David Joseph Attard, the General Academic Coordinator and Editor of this series, is the Director of the International Maritime Law Institute. He has been a judge at the International Tribunal for the Law of the Sea since 2011, and Vice-President of the Tribunal since 2017. He read law at the University of Malta and the University of Oxford, was appointed to the Chair of Public International Law at the University of Malta, and has been a Visiting Professor of International Law at the University of Rome II, a Senior Visiting Research Fellow at the University of Oxford, as well as a Fullbright Fellow at the Yale Law School.
Malgosia Fitzmaurice, the Academic Coordinator of this volume, holds a Chair of Public International Law in the Department of Law at Queen Mary University of London. She specializes in international environmental law, the law of treaties, and indigenous peoples. She is Editor in Chief of the International Community Law Review journal and of the book series published by Brill/Nijhoff entitled Queen Mary Studies in International Law. Professor Fitzmaurice was invited as a Visiting Professor to and lectured at various universities, such as Berkeley Law School, the University of Kobe, and at Panthéon-Sorbonne (Paris I), and she was involved in a multi stakeholder project funded by the EU Commission on environmental crime.
Alexandros X.M. Ntovas, the Editor of this volume, is a Lecturer in Shipping Law at Queen Mary's Centre for Commercial Law Studies. He has held a law lectureship in international law at the University of Southampton Law School, where he was also a Governing Board Member of the Institute of Maritime Law. He has studied under a number of prestigious scholarships for law and political sciences in Greece, England, Belgium, France, and the Netherlands. He has practiced public and administrative law, and acted on numerous occasions as a policy advisor to governments, including the European Union, the public sector, and the shipping industry.
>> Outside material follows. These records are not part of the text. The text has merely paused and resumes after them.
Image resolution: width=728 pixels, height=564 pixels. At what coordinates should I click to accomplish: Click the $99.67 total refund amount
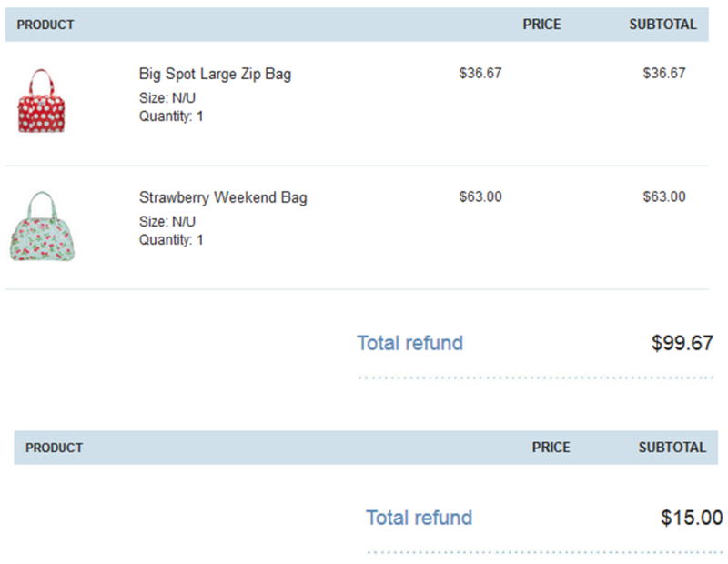point(682,343)
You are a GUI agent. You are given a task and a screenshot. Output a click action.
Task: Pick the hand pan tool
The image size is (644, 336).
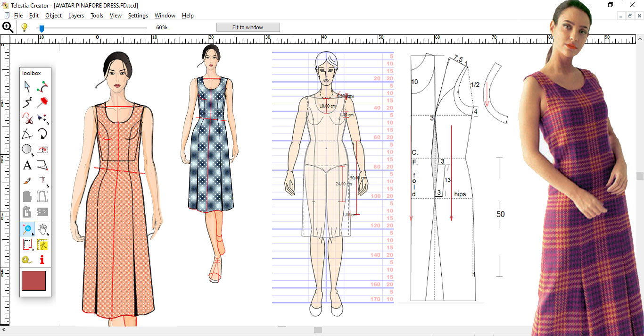pos(42,229)
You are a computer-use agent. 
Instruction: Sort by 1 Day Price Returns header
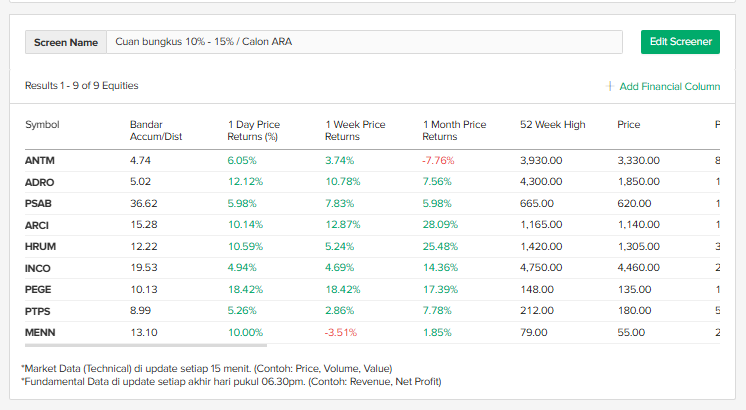click(254, 131)
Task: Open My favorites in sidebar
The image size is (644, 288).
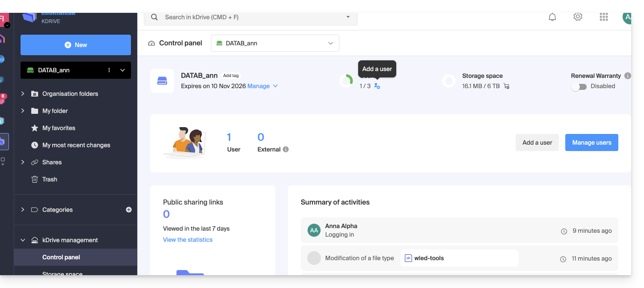Action: (59, 128)
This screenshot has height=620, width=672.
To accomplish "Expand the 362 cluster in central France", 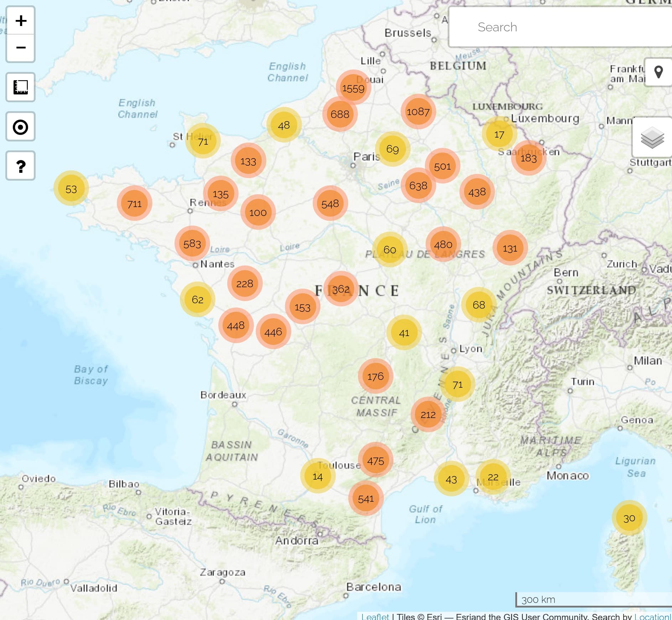I will [341, 289].
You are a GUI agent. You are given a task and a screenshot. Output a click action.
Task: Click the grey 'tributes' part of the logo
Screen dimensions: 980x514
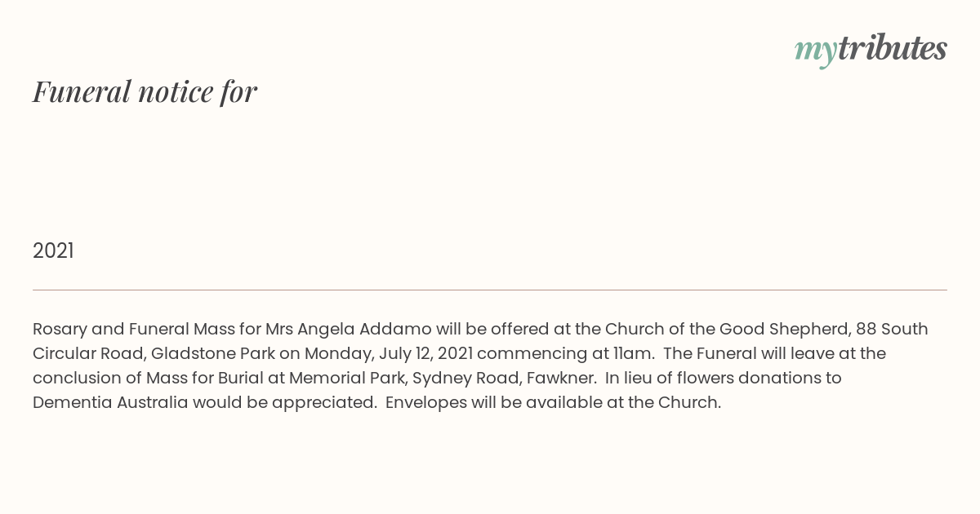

His expertise lies in admiralty, with a focus on wet shipping law, navigational freedoms, and practice, as well as in all issues regarding piracy and other aspects of contemporary safety and security of ships, ports, and offshore installations. He leads the LLM in International Shipping Law.



The 1982 United Nations Convention on the Law of the Sea (UNCLOS) remains the cornerstone of global ocean governance. However, it lacks effective provisions or mechanisms to ensure that all ocean space and related problems are dealt with holistically. With seemingly no opportunity for revision due to the Conventions burdensome amendment provisions, complementary mechanisms dealing with such aspects of global ocean governance including maritime transport, fisheries, and marine environmental sustainability, have been developed under the aegis of the United Nations and other relevant international organizations. This approach is inherently fragmented and unable to achieve sustainable global ocean governance. In light of the Sustainable Development Goals (SDGs), particularly Goal 14, the IMLI Treatise proposes a new paradigm on the basis of integrated and cross-sectoral approach in order to realise a more effective and sustainable governance regime for the oceans.

This volume focuses on the role of the UN Specialized Agencies towards the development of effective and sustainable ocean governance by looking at the more elaborate mechanisms they developed in order to achieve the desired objectives laid down in UNCLOS. From FAO to UNODC, the volume examines how they ensure sustainable development and how much coordination exists among them.